● REQUIRED WORK
Each line in the records below, from the one that contains "Given: Click Soren Kierkegaardvark's avatar" to the one that contains "This screenshot has width=1363, height=766.", should be reproduced exactly, the first and last included.

● STUDY MATERIAL
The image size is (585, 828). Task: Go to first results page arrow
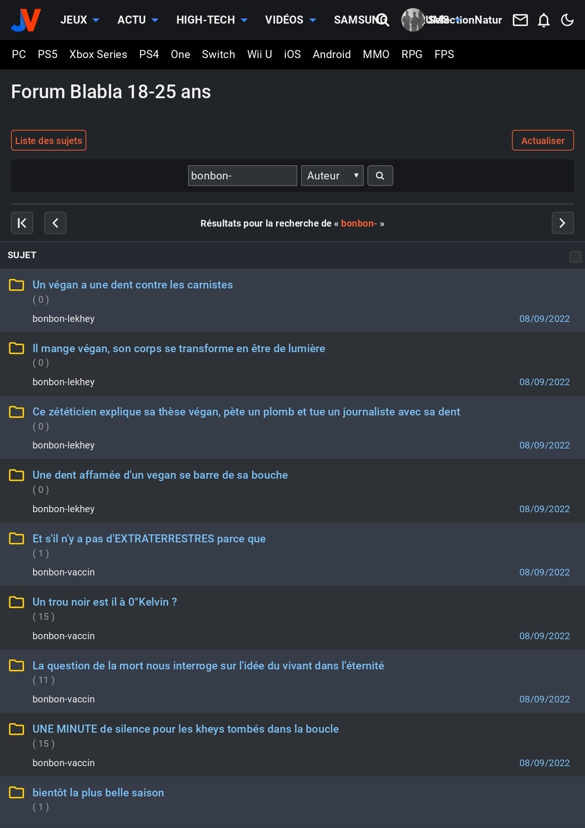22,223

* * *

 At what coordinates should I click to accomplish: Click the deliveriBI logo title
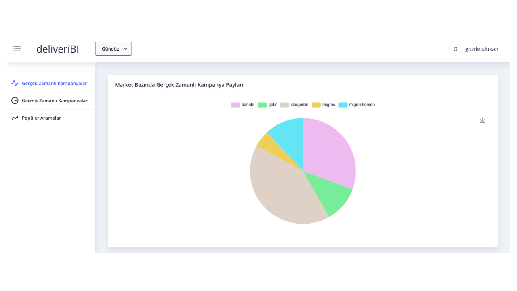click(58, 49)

==

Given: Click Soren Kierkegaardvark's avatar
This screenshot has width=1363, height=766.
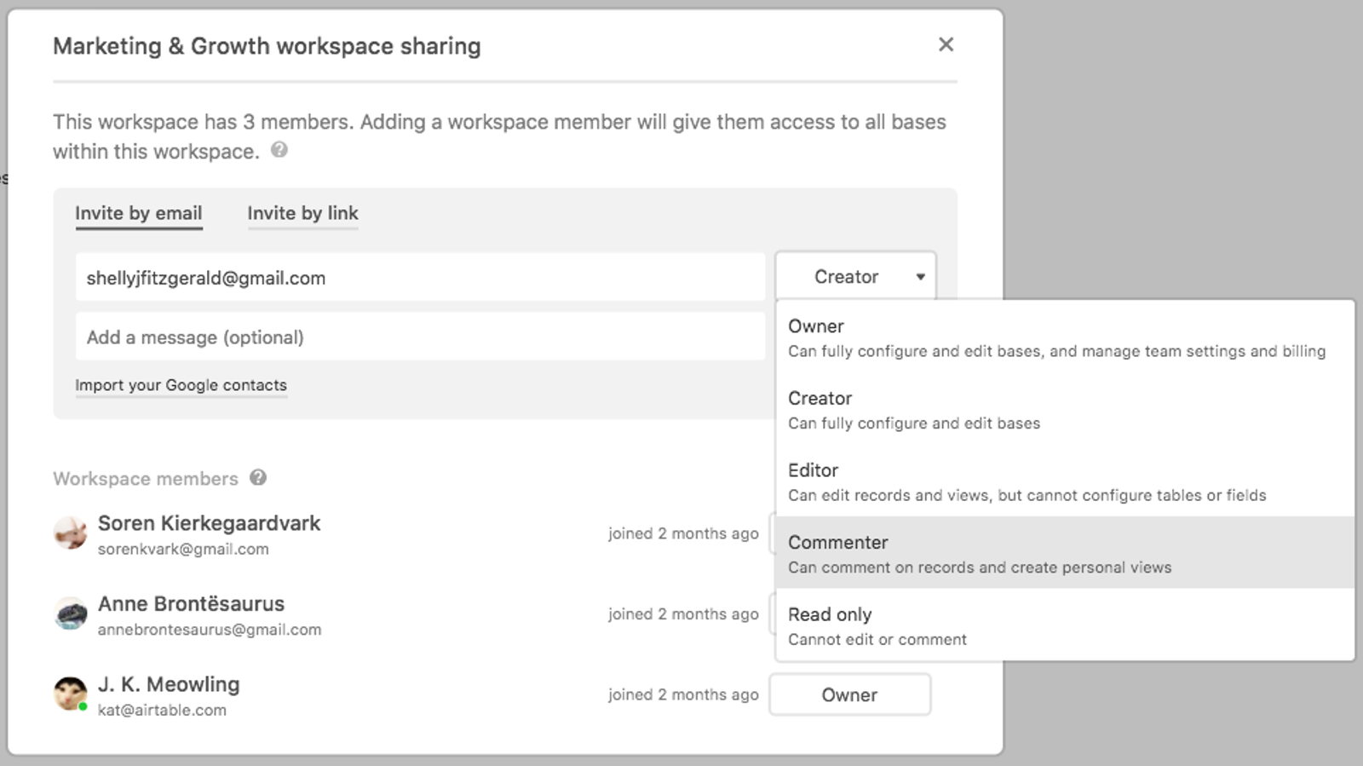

● TASK RESULT
Given: Click Soren Kierkegaardvark's avatar
This screenshot has width=1363, height=766.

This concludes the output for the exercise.